Declaring a prefix in a DAG document
Add an @context object to the DAG document. Each key is a short prefix; each value is the namespace IRI to prepend:
{
"@context": {
"myPlugin": "https://myplugin.dev/dag#"
},
"@id": "urn:myplugin:intent-pipeline",
"@type": "DAG",
"name": "intent-pipeline",
"version": "1",
"entrypoints": { "main": "myPlugin:classify" },
"nodes": [
{
"@id": "urn:myplugin:intent-pipeline/node/classify",
"@type": "SingleNode",
"name": "myPlugin:classify",
"node": "myPlugin:classify",
"outputs": { "done": "urn:myplugin:intent-pipeline/node/end" }
},
{
"@id": "urn:myplugin:intent-pipeline/node/end",
"@type": "TerminalNode",
"name": "end",
"outcome": "completed"
}
]
}The DAG @id, node references, and DAG references inside the document are expanded through the document's own @context before registry lookup. The short form myPlugin:classify is a notation convenience; https://myplugin.dev/dag#classify is what is stored. Placement name stays as display and observability text.

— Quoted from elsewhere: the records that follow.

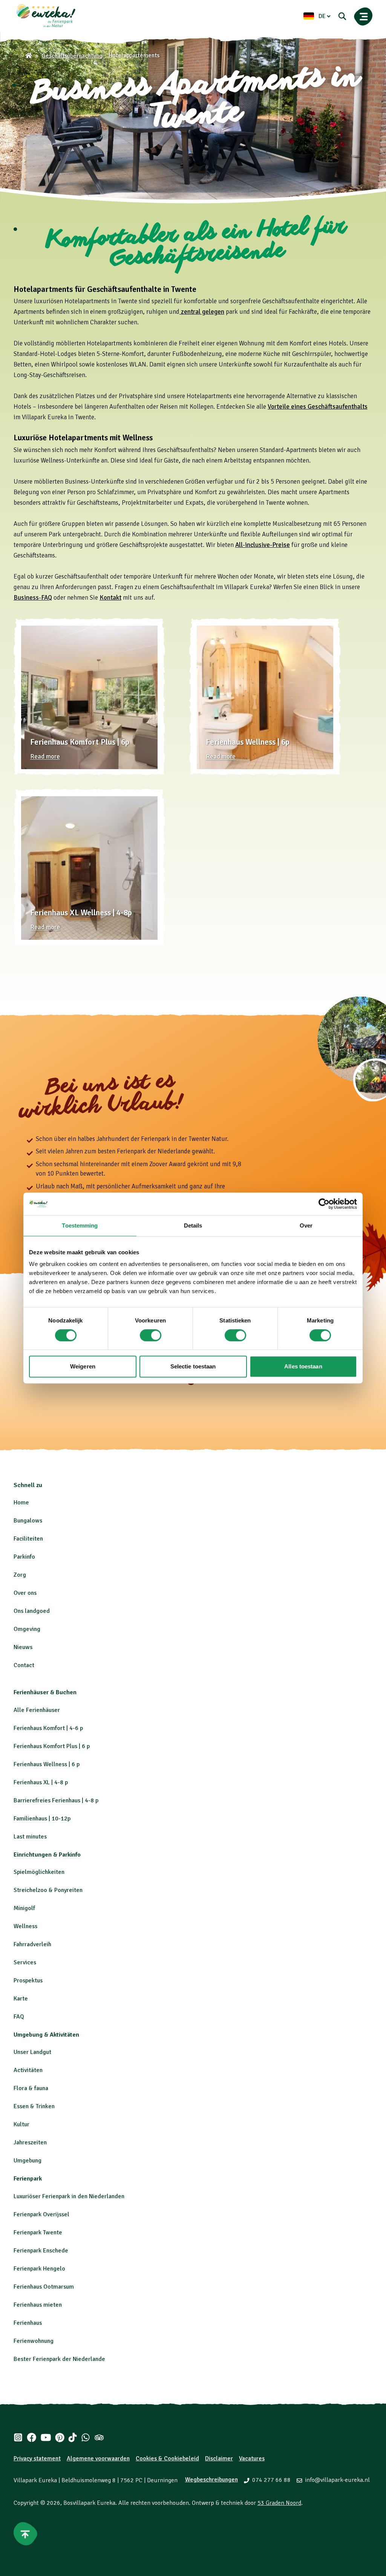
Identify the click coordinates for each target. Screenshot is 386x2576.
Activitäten (28, 2070)
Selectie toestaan (193, 1366)
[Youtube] (46, 2437)
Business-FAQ (33, 598)
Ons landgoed (32, 1611)
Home (21, 1502)
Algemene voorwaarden (98, 2458)
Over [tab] (306, 1225)
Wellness (25, 1926)
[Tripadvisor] (99, 2437)
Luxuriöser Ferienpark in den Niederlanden (69, 2196)
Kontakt (110, 598)
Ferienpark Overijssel (41, 2214)
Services (25, 1962)
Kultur (21, 2124)
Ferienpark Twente (38, 2232)
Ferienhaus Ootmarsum (44, 2286)
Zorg (20, 1575)
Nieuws (23, 1647)
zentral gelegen (201, 312)
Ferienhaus (28, 2323)
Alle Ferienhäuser (37, 1710)
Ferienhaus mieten (38, 2305)
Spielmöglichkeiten (39, 1872)
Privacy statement (37, 2458)
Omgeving (27, 1629)
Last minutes (30, 1836)
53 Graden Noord (279, 2503)
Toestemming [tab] (80, 1225)
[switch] (150, 1335)
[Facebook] (31, 2437)
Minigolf (24, 1908)
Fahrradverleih (32, 1944)
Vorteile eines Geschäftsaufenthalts (318, 407)
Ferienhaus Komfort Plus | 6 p (52, 1746)
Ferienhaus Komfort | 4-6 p (48, 1728)
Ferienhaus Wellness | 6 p (47, 1764)
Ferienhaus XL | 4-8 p (41, 1782)
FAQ (19, 2016)
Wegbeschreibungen (211, 2479)
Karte (21, 1998)
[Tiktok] (73, 2437)
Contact (24, 1665)
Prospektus (28, 1980)
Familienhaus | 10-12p (42, 1818)
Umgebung (27, 2160)
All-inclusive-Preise (262, 545)
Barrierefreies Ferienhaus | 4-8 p (56, 1800)
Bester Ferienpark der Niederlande (59, 2359)
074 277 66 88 (271, 2480)
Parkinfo (24, 1557)
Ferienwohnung (34, 2341)
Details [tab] (193, 1225)
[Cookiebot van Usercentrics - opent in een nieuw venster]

Declaring a prefix at bundle registration
Nodes registered through registerBundle use the bundle's optional context field:
dispatcher.registerBundle({
nodes: [classifyNode], // node whose .name is 'myPlugin:classify'
dags: [intentPipeline],
context: {
myPlugin: 'https://myplugin.dev/dag#',
},
});The bundle-level context governs node-name expansion at registration time. Each DAG's own @context governs how names inside that DAG resolve independently.
Context validation
ContextResolver.validate checks that no two prefix keys map to the same namespace IRI. A collision would make inverse lookups ambiguous:
import { ContextResolver } from '@studnicky/dagonizer';
// Throws DAGError: @context collision
ContextResolver.validate({
pluginA: 'https://shared.example.com/',
pluginB: 'https://shared.example.com/',
});registerDAG calls ContextResolver.validate automatically; it throws DAGError before mutating the registry on a colliding @context.
Two-plugin example
Two independent plugins, each shipping a node named classify, coexist in one dispatcher:
import { Dagonizer } from '@studnicky/dagonizer';
import { ContextResolver } from '@studnicky/dagonizer';
const dispatcher = new Dagonizer();
// Plugin A registers under https://plugin-a.dev/dag#
dispatcher.registerBundle({
nodes: [classifyNodeA], // classifyNodeA.name === 'pluginA:classify'
dags: [],
context: { pluginA: 'https://plugin-a.dev/dag#' },
});
// Plugin B registers under https://plugin-b.dev/dag#
dispatcher.registerBundle({
nodes: [classifyNodeB], // classifyNodeB.name === 'pluginB:classify'
dags: [],
context: { pluginB: 'https://plugin-b.dev/dag#' },
});
// Two distinct IRI keys — no collision
const iriA = ContextResolver.expand('pluginA:classify', { pluginA: 'https://plugin-a.dev/dag#' });
// → 'https://plugin-a.dev/dag#classify'
const iriB = ContextResolver.expand('pluginB:classify', { pluginB: 'https://plugin-b.dev/dag#' });
// → 'https://plugin-b.dev/dag#classify'
dispatcher.nodes.get(iriA) === classifyNodeA; // true
dispatcher.nodes.get(iriB) === classifyNodeB; // true
dispatcher.nodes.size === 2; // trueNo Default Namespace
Nodes and DAGs register under the exact absolute IRI they declare, or under the expanded IRI produced by a declared JSON-LD prefix. There is no default namespace and no short-reference authoring mode. Placement name is for diagrams, logs, and operator-facing text only.
Details for Nerds
What expands, and when
Bundle registration expands node references through the bundle context. DAG registration expands the DAG @id through the DAG @context. Child-state factory records are keyed by the expanded DAG IRI. Execution resolves node references, embedded DAG references, scatter body references, phase-node references, and validation lookups through the relevant DAG context before registry lookup.
Route targets inside a single DAG are placement IRIs, not registry keys. A route such as "done": "urn:workflow:agent/node/normalize" points to another placement in the same nodes array; a placement's node or dag field points to something in the registry and receives IRI expansion.